Große Liebe trifft auf kulturelles Erbe – mit zunächst ungewissem Ausgang
Inhaltsangabe
Die Welten, aus denen sie kommen, könnten unterschiedlicher nicht sein. Maja ist in Ostdeutschland aufgewachsen, Eitan ist Israeli und trägt das Erbe jüdischer Holocaust-Überlebenden in sich. Die beiden verlieben sich in Indien ineinander: Nach einiger Zeit Fernbeziehung zieht Eitan nach Deutschland, doch er kommt nicht richtig in der deutschen Gesellschaft an und geht zurück in seine Heimat. Nach einer kurzen Trennung beschließt Maja, zu ihm nach Israel zu ziehen. Beide wollen es gemeinsam schaffen, doch um eine Familie zu gründen, muss Maja zum Judentum konvertieren – und sich in Tel Aviv wohlfühlen.
Die Weltgeschichte und die kulturellen Unterschiede lasten auf der großen Liebe. Werden sie es schaffen?
Mehrwert
Die Handlung ist raffiniert aufgebaut: Die Leserin erfährt zu Beginn, dass die Liebe der beiden Protagonisten zueinander im Zentrum steht. Im Anschluss werden jedoch zunächst kapitelweise abwechselnd die Familiengeschichten erzählt, die sich gefühlt Planeten voneinander entfernt abspielen. Majas Eltern sind geprägt von der Wiedervereinigung Deutschlands und ihren Folgen. Es mangelt an der Offenheit für andere Kulturen. Eitans Vorfahren sind Opfer von Vertreibung – sowohl aus Deutschland im Zweiten Weltkrieg als auch aus dem Irak. Erst durch Majas und Eitans Begegnung im indischen Goa verweben sich die beiden Familiengeschichten miteinander.
Sehr realitätsnah werden die Schwierigkeiten dargestellt, die sich für das Paar im Alltag zeigen und die es mit fortschreitender Zeit immer mehr daran zweifeln lassen, ob die Beziehung in eine für beide Partner glückliche Ehe führen kann.
Eindrucksvoll schildert die Autorin, welche Voraussetzungen für den Übertritt ins Judentum notwendig sind, und lässt an Majas Hadern deutlich werden, wie komplex die Thematik ist.
Fazit
Überzeugend gelingt es der Autorin Katharina Höftmann Ciobotaru, den Leser in die kulturelle Vielfalt der beiden Familien eintauchen zu lassen.

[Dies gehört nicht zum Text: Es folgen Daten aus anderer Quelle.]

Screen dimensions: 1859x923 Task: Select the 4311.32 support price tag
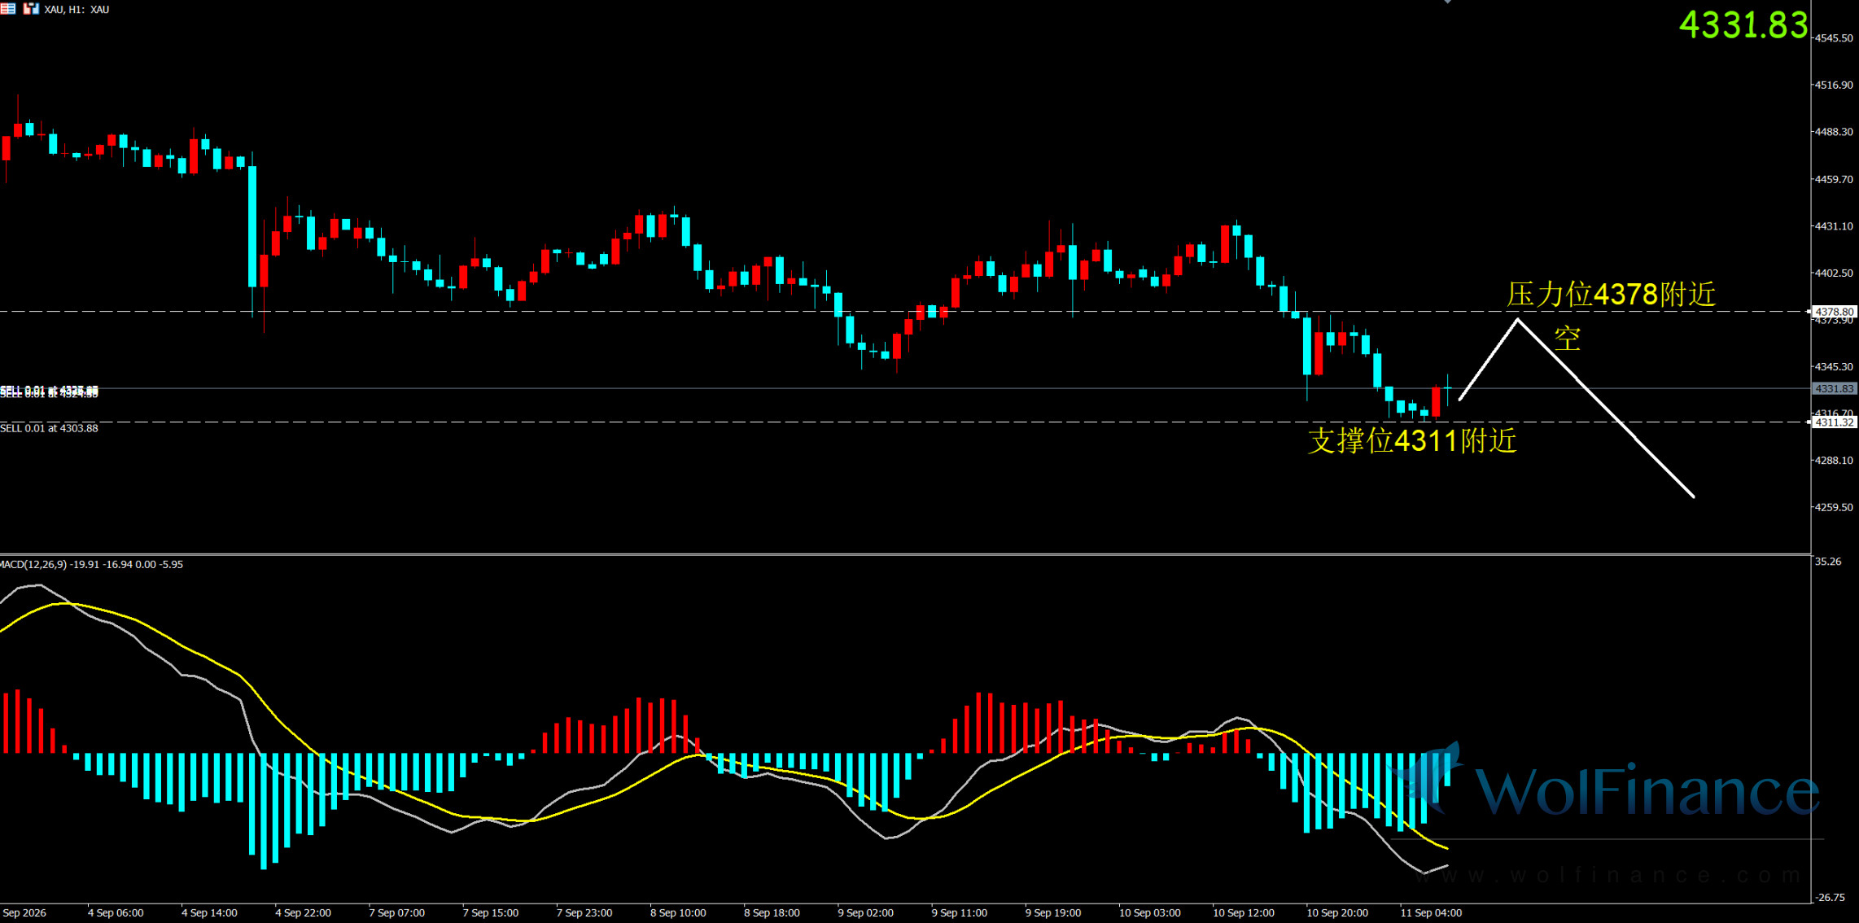1833,422
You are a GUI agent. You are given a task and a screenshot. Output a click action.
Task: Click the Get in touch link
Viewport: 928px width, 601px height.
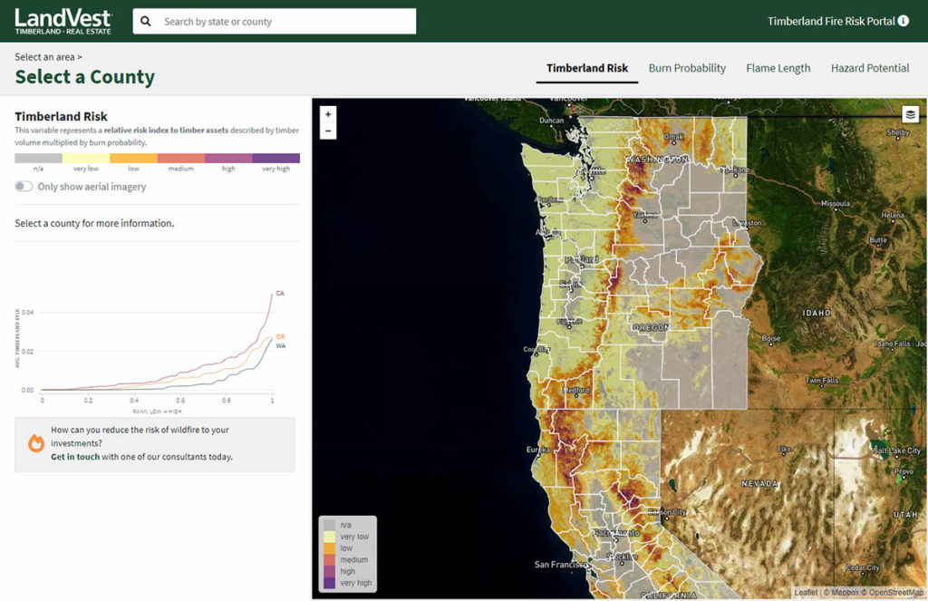75,457
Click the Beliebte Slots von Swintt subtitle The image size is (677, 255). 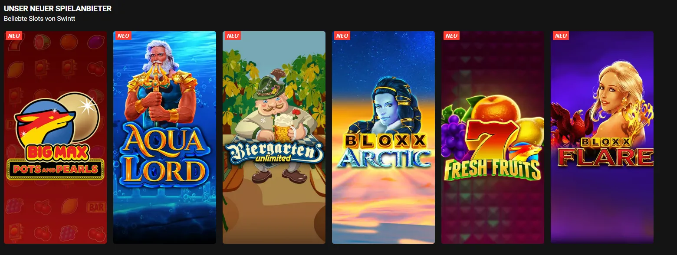[x=39, y=19]
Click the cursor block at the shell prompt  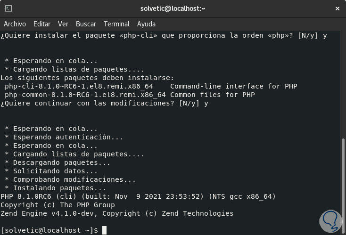coord(104,230)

Die historischen Gegebenheiten sowie das Leiden an den Folgen für alle Romanfiguren können sehr gut nachvollzogen werden.
Wichtig ist vor allem, dass die Probleme einer deutsch-israelischen Partnerschaft überhaupt einmal zur Sprache gebracht werden. Das ist meines Wissens ein bislang eher wenig beachtetes Thema in der deutschsprachigen Literatur.
Sprachlich habe ich persönlich keine richtige Nähe zu den Hauptfiguren aufbauen können. Das bleibt als Wermutstropfen zurück. Doch gleichzeitig mutet diese Distanziertheit und in gewisser Weise auch Abgeklärtheit sehr realistisch an. Eine romantische Gefühlswelt hat trotz der großen Liebe zwischen den beiden angesichts der Fülle der Herausforderungen kaum Platz. So kann es eben auch im „echten Leben“ sein.
Umso überraschender ist das Ende des Romans, das hier allerdings nicht vorweggenommen werden soll.
Für Leser, die sich wie ich gern mit internationaler Geschichte und kultureller Vielfalt beschäftigen, ist das Buch eine Bereicherung. Nur auf die ganz großen Gefühle und eine hohe emotionale Involviertheit muss man – zumindest meinem Empfinden nach – verzichten.
Angaben zum Buch
Katharina Höftmann Ciobotaru: Alef, ecco Verlag 2021, 416 Seiten.